» **Written instruction**: Rewrite the rows below as a numbered list, one line per item, skipping any blank lines and leaving out the pictures.

» **Data shown**:
++++++++++++++++++++

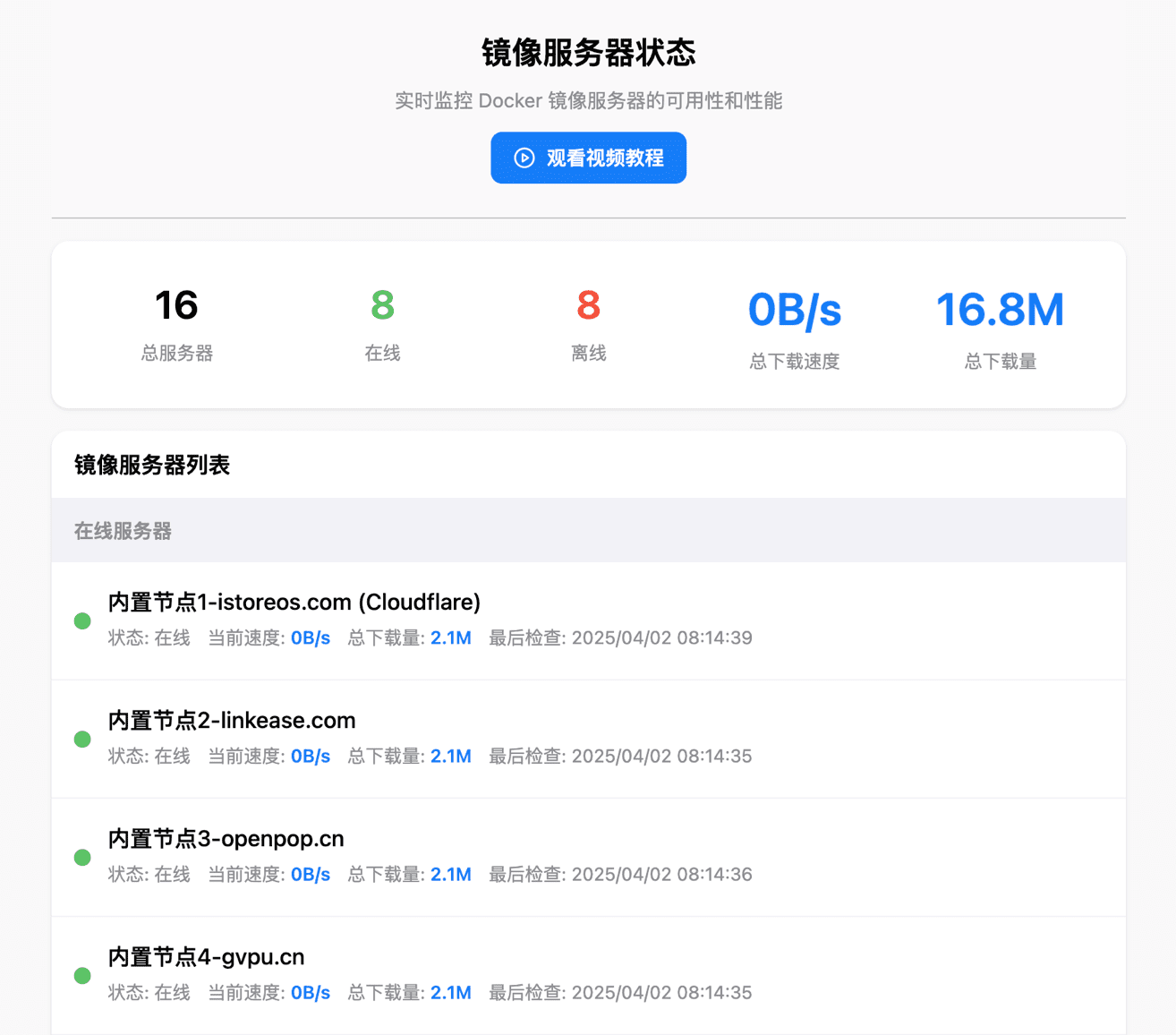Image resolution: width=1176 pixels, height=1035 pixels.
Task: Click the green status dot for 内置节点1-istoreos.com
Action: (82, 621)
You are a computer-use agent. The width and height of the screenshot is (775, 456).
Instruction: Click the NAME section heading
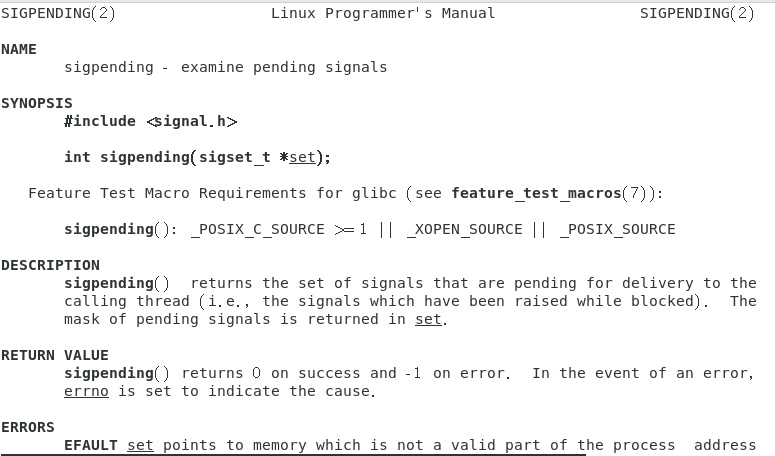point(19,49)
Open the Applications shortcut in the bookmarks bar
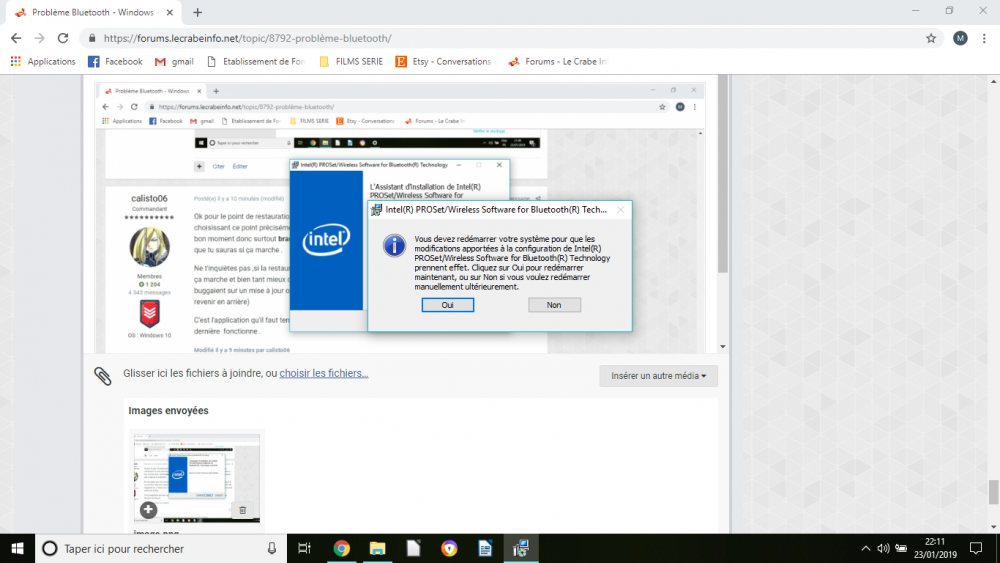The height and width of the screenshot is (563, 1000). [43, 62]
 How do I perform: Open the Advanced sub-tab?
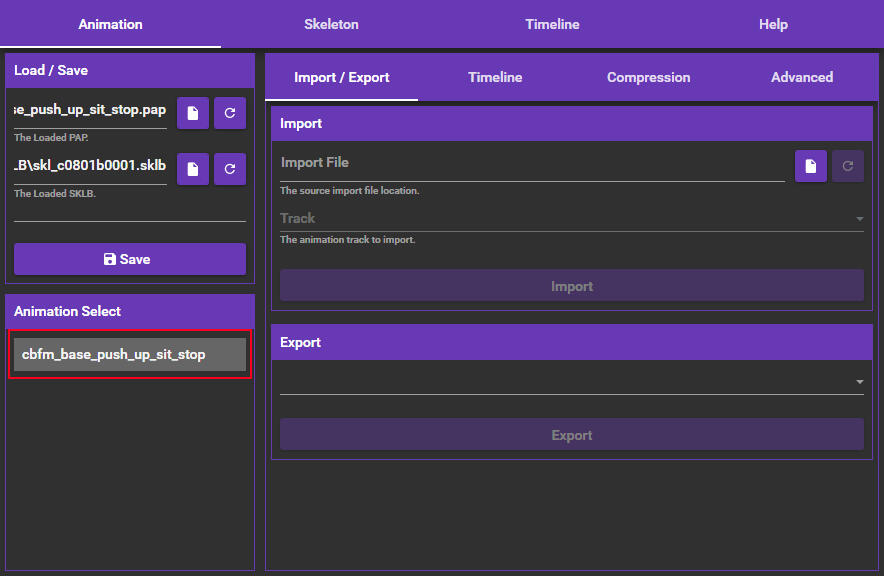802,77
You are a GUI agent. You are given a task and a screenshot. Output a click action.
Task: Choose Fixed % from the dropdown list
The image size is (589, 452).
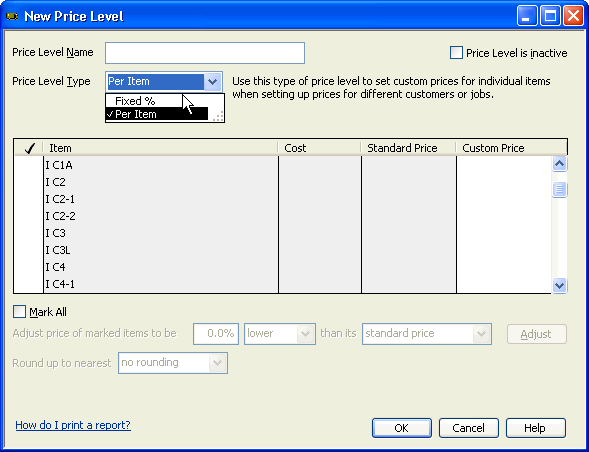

++++++++++++++++++++

» **The solution**:
1. Image resolution: width=1176 pixels, height=1035 pixels.
2. Task: Click the green status dot for 内置节点1-istoreos.com
3. Action: (82, 621)
4. You are a computer-use agent. The width and height of the screenshot is (775, 456).
5. Instruction: Click the NAME section heading
6. point(19,49)
7. Open the Applications shortcut in the bookmarks bar
8. The height and width of the screenshot is (563, 1000). [43, 62]
9.  How do I perform: Open the Advanced sub-tab?
10. 802,77
11. You are a GUI agent. You are given a task and a screenshot. Output a click action.
12. Task: Choose Fixed % from the dropdown list
13. The image size is (589, 452).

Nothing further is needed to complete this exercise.